_Your assignment_:
Your response should consist of the lines below, printed exactly.

Data in this exercise: Begin

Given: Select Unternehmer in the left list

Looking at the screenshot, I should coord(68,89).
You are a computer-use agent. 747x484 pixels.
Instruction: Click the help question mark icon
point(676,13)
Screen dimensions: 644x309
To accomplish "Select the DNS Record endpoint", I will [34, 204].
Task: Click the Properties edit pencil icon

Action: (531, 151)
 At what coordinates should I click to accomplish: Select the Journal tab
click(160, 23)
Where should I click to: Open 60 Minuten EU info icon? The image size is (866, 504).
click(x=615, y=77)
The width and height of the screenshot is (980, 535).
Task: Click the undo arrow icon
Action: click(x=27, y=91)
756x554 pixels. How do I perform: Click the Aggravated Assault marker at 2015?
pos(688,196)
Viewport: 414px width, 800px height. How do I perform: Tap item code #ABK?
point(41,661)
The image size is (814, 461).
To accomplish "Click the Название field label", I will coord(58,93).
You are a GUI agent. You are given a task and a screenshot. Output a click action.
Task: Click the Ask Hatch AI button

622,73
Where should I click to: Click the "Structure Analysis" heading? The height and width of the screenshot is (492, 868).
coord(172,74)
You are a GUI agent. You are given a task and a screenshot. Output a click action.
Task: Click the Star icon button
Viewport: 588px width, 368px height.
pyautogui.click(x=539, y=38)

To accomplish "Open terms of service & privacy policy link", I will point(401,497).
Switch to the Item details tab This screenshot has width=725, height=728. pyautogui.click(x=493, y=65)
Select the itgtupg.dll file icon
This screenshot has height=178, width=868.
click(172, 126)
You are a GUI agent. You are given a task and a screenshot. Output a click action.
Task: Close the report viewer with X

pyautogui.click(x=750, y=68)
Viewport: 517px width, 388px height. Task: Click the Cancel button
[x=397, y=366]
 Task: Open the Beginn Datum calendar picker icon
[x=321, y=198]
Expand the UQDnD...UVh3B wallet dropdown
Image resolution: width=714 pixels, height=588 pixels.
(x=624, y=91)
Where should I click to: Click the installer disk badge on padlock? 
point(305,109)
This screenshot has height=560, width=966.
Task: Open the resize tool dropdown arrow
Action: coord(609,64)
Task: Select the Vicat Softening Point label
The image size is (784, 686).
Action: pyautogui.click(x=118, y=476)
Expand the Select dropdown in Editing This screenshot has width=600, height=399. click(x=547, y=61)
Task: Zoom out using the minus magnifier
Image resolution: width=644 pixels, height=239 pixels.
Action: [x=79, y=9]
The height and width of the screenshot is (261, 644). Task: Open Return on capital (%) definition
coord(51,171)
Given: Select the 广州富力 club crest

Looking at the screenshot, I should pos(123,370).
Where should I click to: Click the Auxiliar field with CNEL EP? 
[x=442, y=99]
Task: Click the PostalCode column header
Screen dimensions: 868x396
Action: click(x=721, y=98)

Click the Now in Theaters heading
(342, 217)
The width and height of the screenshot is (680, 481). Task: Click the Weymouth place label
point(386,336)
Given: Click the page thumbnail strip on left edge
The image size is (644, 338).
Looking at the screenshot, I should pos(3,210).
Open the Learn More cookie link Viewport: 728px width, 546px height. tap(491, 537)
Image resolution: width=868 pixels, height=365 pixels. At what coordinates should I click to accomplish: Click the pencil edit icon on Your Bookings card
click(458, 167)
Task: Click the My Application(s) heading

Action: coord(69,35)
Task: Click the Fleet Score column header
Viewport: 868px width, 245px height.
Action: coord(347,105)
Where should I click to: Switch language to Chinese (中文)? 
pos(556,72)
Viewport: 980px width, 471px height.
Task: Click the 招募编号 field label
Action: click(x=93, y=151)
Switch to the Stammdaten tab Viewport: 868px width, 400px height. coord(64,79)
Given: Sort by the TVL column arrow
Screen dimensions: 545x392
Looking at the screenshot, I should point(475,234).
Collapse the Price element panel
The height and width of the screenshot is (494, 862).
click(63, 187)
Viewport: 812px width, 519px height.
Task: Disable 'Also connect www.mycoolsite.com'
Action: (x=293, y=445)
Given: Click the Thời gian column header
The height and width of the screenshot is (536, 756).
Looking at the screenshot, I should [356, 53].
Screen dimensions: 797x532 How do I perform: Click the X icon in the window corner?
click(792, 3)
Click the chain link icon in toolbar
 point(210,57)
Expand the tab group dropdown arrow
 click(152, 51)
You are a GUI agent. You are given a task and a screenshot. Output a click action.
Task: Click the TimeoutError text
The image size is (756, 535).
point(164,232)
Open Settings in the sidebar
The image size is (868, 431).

Data in this exercise: End

_Result for this task_:
Given: Select Unternehmer in the left list

Looking at the screenshot, I should coord(68,89).
You are a computer-use agent. 747x484 pixels.
Instruction: Click the help question mark icon
point(676,13)
Screen dimensions: 644x309
To accomplish "Select the DNS Record endpoint", I will [34, 204].
Task: Click the Properties edit pencil icon

Action: (531, 151)
 At what coordinates should I click to accomplish: Select the Journal tab
click(160, 23)
Where should I click to: Open 60 Minuten EU info icon? The image size is (866, 504).
click(x=615, y=77)
The width and height of the screenshot is (980, 535).
Task: Click the undo arrow icon
Action: click(x=27, y=91)
756x554 pixels. How do I perform: Click the Aggravated Assault marker at 2015?
pos(688,196)
Viewport: 414px width, 800px height. How do I perform: Tap item code #ABK?
point(41,661)
The image size is (814, 461).
To accomplish "Click the Название field label", I will coord(58,93).
You are a GUI agent. You are given a task and a screenshot. Output a click action.
Task: Click the Ask Hatch AI button

622,73
Where should I click to: Click the "Structure Analysis" heading? The height and width of the screenshot is (492, 868).
coord(172,74)
You are a GUI agent. You are given a task and a screenshot. Output a click action.
Task: Click the Star icon button
Viewport: 588px width, 368px height.
pyautogui.click(x=539, y=38)

To accomplish "Open terms of service & privacy policy link", I will point(401,497).
Switch to the Item details tab This screenshot has width=725, height=728. pyautogui.click(x=493, y=65)
Select the itgtupg.dll file icon
This screenshot has height=178, width=868.
click(172, 126)
You are a GUI agent. You are given a task and a screenshot. Output a click action.
Task: Close the report viewer with X

pyautogui.click(x=750, y=68)
Viewport: 517px width, 388px height. Task: Click the Cancel button
[x=397, y=366]
 Task: Open the Beginn Datum calendar picker icon
[x=321, y=198]
Expand the UQDnD...UVh3B wallet dropdown
Image resolution: width=714 pixels, height=588 pixels.
(x=624, y=91)
Where should I click to: Click the installer disk badge on padlock? 
point(305,109)
This screenshot has height=560, width=966.
Task: Open the resize tool dropdown arrow
Action: coord(609,64)
Task: Select the Vicat Softening Point label
The image size is (784, 686).
Action: pyautogui.click(x=118, y=476)
Expand the Select dropdown in Editing This screenshot has width=600, height=399. click(x=547, y=61)
Task: Zoom out using the minus magnifier
Image resolution: width=644 pixels, height=239 pixels.
Action: [x=79, y=9]
The height and width of the screenshot is (261, 644). Task: Open Return on capital (%) definition
coord(51,171)
Given: Select the 广州富力 club crest

Looking at the screenshot, I should pos(123,370).
Where should I click to: Click the Auxiliar field with CNEL EP? 
[x=442, y=99]
Task: Click the PostalCode column header
Screen dimensions: 868x396
Action: click(x=721, y=98)

Click the Now in Theaters heading
(342, 217)
The width and height of the screenshot is (680, 481). Task: Click the Weymouth place label
point(386,336)
Given: Click the page thumbnail strip on left edge
The image size is (644, 338).
Looking at the screenshot, I should pos(3,210).
Open the Learn More cookie link Viewport: 728px width, 546px height. tap(491, 537)
Image resolution: width=868 pixels, height=365 pixels. At what coordinates should I click to accomplish: Click the pencil edit icon on Your Bookings card
click(458, 167)
Task: Click the My Application(s) heading

Action: coord(69,35)
Task: Click the Fleet Score column header
Viewport: 868px width, 245px height.
Action: coord(347,105)
Where should I click to: Switch language to Chinese (中文)? 
pos(556,72)
Viewport: 980px width, 471px height.
Task: Click the 招募编号 field label
Action: click(x=93, y=151)
Switch to the Stammdaten tab Viewport: 868px width, 400px height. coord(64,79)
Given: Sort by the TVL column arrow
Screen dimensions: 545x392
Looking at the screenshot, I should point(475,234).
Collapse the Price element panel
The height and width of the screenshot is (494, 862).
click(63, 187)
Viewport: 812px width, 519px height.
Task: Disable 'Also connect www.mycoolsite.com'
Action: (x=293, y=445)
Given: Click the Thời gian column header
The height and width of the screenshot is (536, 756).
Looking at the screenshot, I should [356, 53].
Screen dimensions: 797x532 How do I perform: Click the X icon in the window corner?
click(792, 3)
Click the chain link icon in toolbar
 point(210,57)
Expand the tab group dropdown arrow
 click(152, 51)
You are a GUI agent. You are given a task and a screenshot. Output a click action.
Task: Click the TimeoutError text
The image size is (756, 535).
point(164,232)
Open Settings in the sidebar
The image size is (868, 431).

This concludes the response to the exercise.